> [Task requirements] Starting with the line that contains "2026 World Cup" and ending with the final line of the data below, print those lines exactly and nothing else.

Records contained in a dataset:

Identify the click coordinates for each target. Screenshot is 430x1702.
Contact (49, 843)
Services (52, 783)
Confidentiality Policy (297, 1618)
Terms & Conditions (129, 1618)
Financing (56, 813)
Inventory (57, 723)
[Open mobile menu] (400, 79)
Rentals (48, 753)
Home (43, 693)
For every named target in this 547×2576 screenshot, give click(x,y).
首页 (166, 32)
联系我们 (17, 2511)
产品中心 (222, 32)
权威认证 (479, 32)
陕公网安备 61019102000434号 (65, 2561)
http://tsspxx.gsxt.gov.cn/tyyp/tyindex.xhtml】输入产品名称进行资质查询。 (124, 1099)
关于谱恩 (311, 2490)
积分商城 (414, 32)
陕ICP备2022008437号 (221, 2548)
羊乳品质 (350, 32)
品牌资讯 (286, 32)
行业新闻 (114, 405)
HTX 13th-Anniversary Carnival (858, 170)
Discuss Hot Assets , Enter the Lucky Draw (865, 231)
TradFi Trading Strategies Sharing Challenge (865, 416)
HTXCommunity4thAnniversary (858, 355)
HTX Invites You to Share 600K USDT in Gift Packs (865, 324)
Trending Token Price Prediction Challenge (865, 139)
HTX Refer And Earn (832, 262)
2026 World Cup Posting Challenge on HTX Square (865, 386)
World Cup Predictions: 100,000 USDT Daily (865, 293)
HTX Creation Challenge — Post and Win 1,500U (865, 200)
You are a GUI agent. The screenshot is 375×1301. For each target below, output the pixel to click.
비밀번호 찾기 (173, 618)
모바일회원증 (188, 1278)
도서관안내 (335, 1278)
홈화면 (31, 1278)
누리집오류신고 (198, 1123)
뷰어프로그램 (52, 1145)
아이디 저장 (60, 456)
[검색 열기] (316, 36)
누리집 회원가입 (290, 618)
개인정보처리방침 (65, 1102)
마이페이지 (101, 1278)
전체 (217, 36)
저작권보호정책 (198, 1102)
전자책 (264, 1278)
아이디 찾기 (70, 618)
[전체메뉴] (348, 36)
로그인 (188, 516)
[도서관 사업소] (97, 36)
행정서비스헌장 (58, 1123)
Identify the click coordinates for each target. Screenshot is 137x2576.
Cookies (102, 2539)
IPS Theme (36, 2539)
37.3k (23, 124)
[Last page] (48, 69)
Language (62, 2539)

> [Finished exercise]
2026 World Cup Posting Challenge on HTX Square (865, 386)
World Cup Predictions: 100,000 USDT Daily (865, 293)
HTX Creation Challenge — Post and Win 1,500U (865, 200)
You are a GUI agent. The screenshot is 375×1301. For each target below, output the pixel to click.
비밀번호 찾기 (173, 618)
모바일회원증 (188, 1278)
도서관안내 (335, 1278)
홈화면 (31, 1278)
누리집오류신고 (198, 1123)
뷰어프로그램 (52, 1145)
아이디 저장 (60, 456)
[검색 열기] (316, 36)
누리집 회원가입 (290, 618)
개인정보처리방침 (65, 1102)
마이페이지 (101, 1278)
전체 (217, 36)
저작권보호정책 (198, 1102)
전자책 (264, 1278)
아이디 찾기 (70, 618)
[전체메뉴] (348, 36)
로그인 (188, 516)
[도서관 사업소] (97, 36)
행정서비스헌장 (58, 1123)
Identify the click coordinates for each target. Screenshot is 137x2576.
Cookies (102, 2539)
IPS Theme (36, 2539)
37.3k (23, 124)
[Last page] (48, 69)
Language (62, 2539)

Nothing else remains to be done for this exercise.